[Stored data]
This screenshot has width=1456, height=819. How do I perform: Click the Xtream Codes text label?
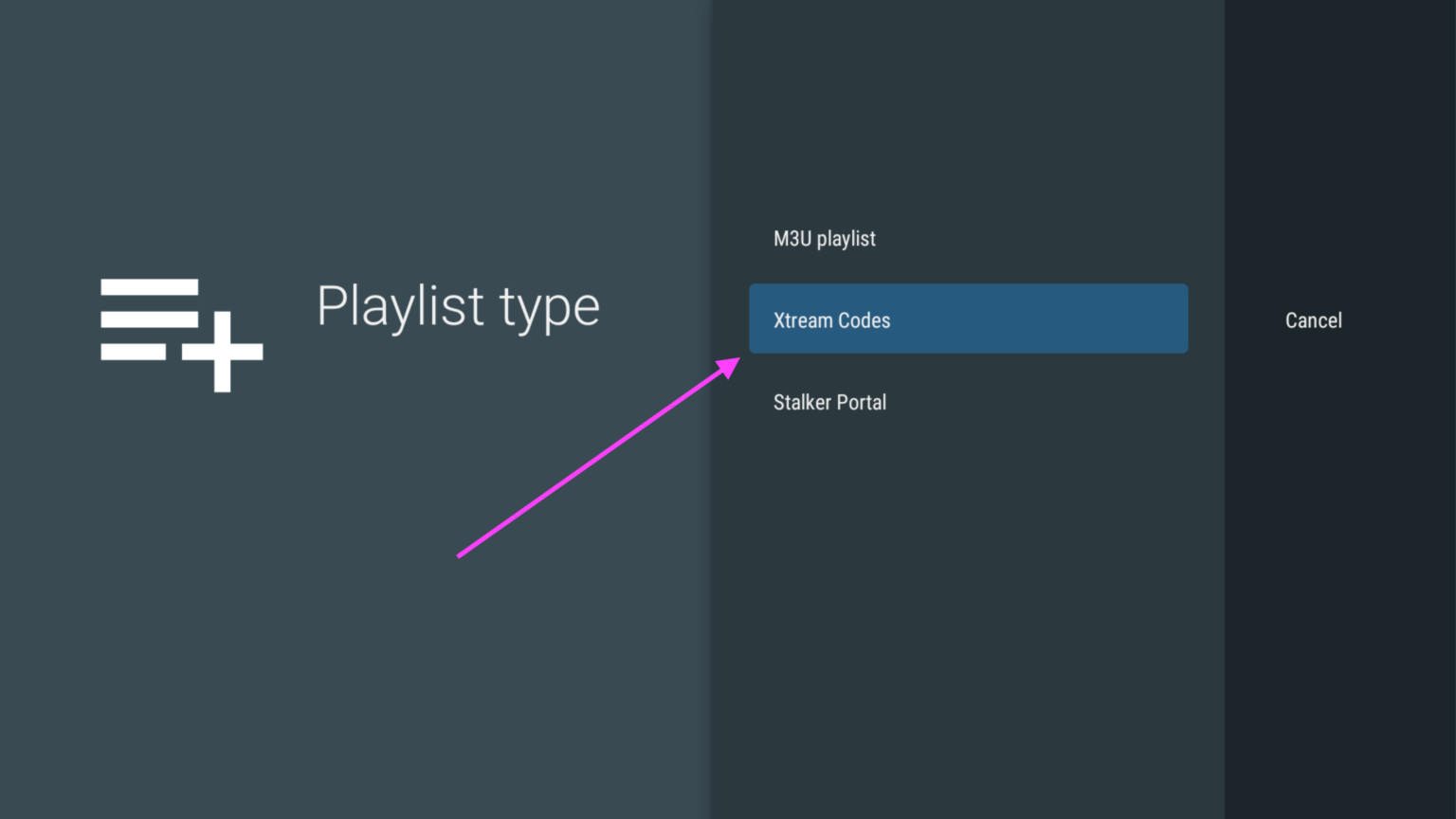[x=831, y=319]
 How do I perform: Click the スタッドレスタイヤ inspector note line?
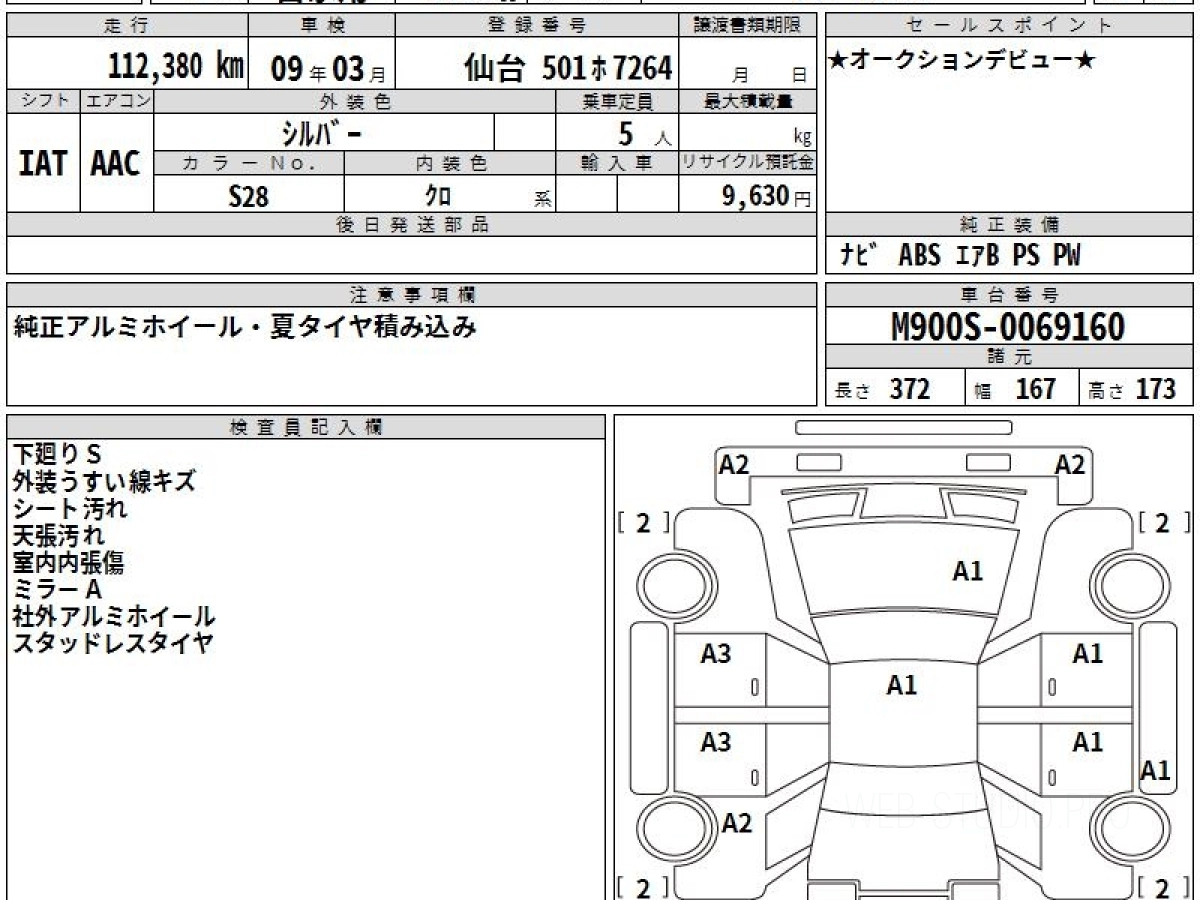(x=112, y=643)
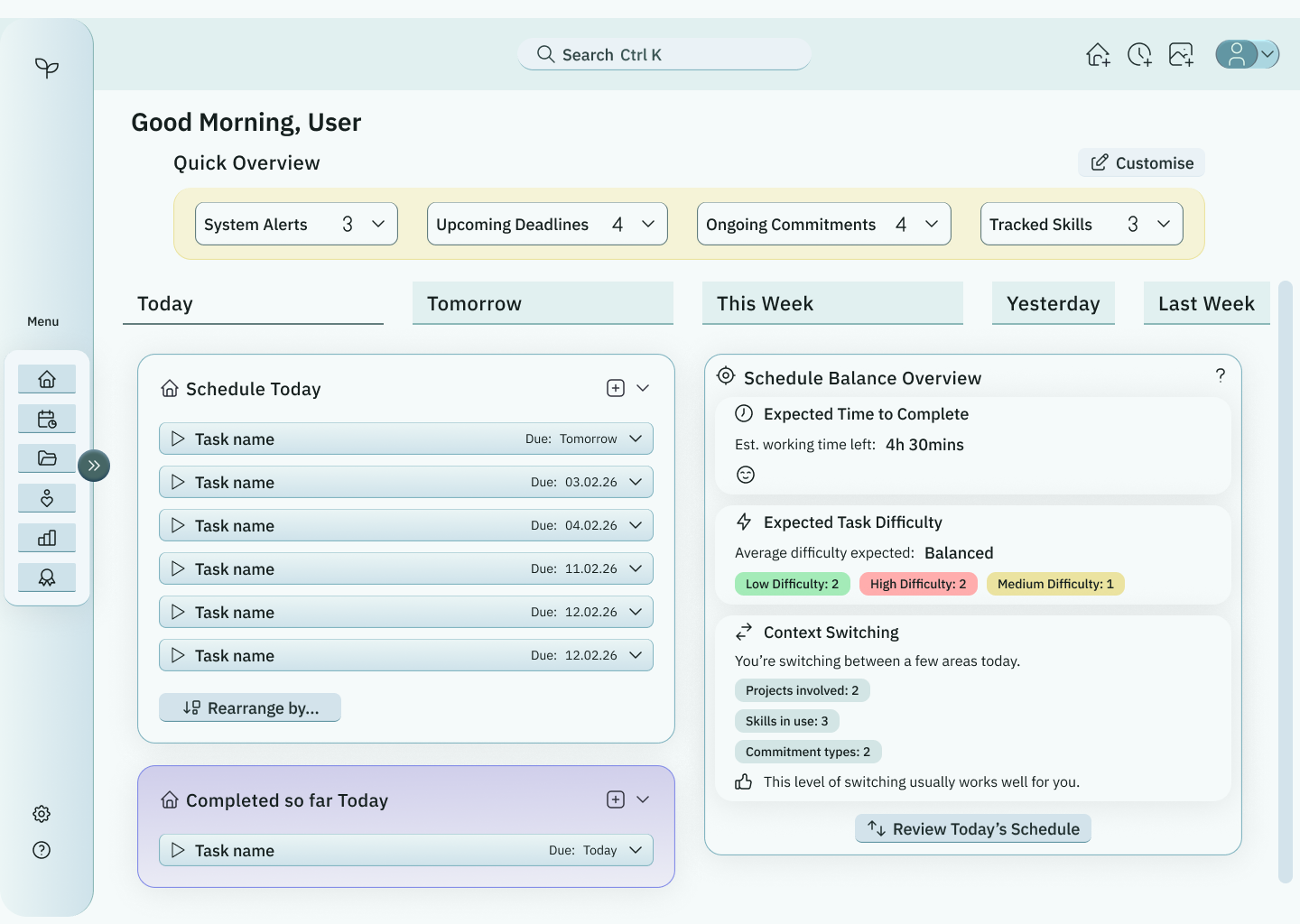This screenshot has height=924, width=1300.
Task: Expand the sidebar with double-arrow button
Action: [x=94, y=466]
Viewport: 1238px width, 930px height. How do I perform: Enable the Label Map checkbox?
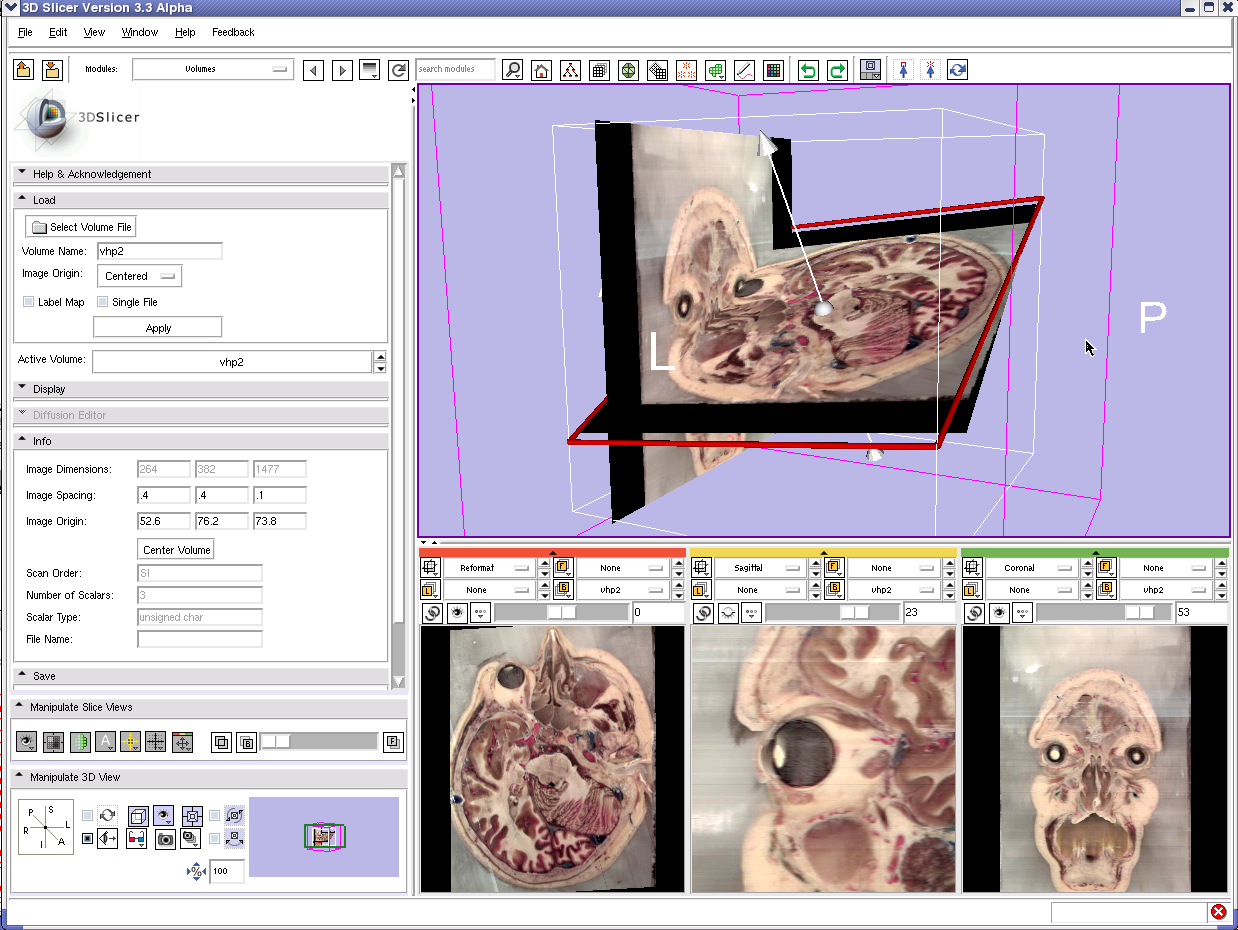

■ **Work required**
Retype all of the entries exactly as written, leaving out any images.

■ **Response to this exercise**
This screenshot has width=1456, height=819. How do I perform: Click the Xtream Codes text label?
[x=831, y=319]
 How do I perform: Click the スタッドレスタイヤ inspector note line?
(x=112, y=643)
This screenshot has height=924, width=1300.
Task: Expand the sidebar with double-arrow button
Action: [x=94, y=466]
Viewport: 1238px width, 930px height. How do I perform: Enable the Label Map checkbox?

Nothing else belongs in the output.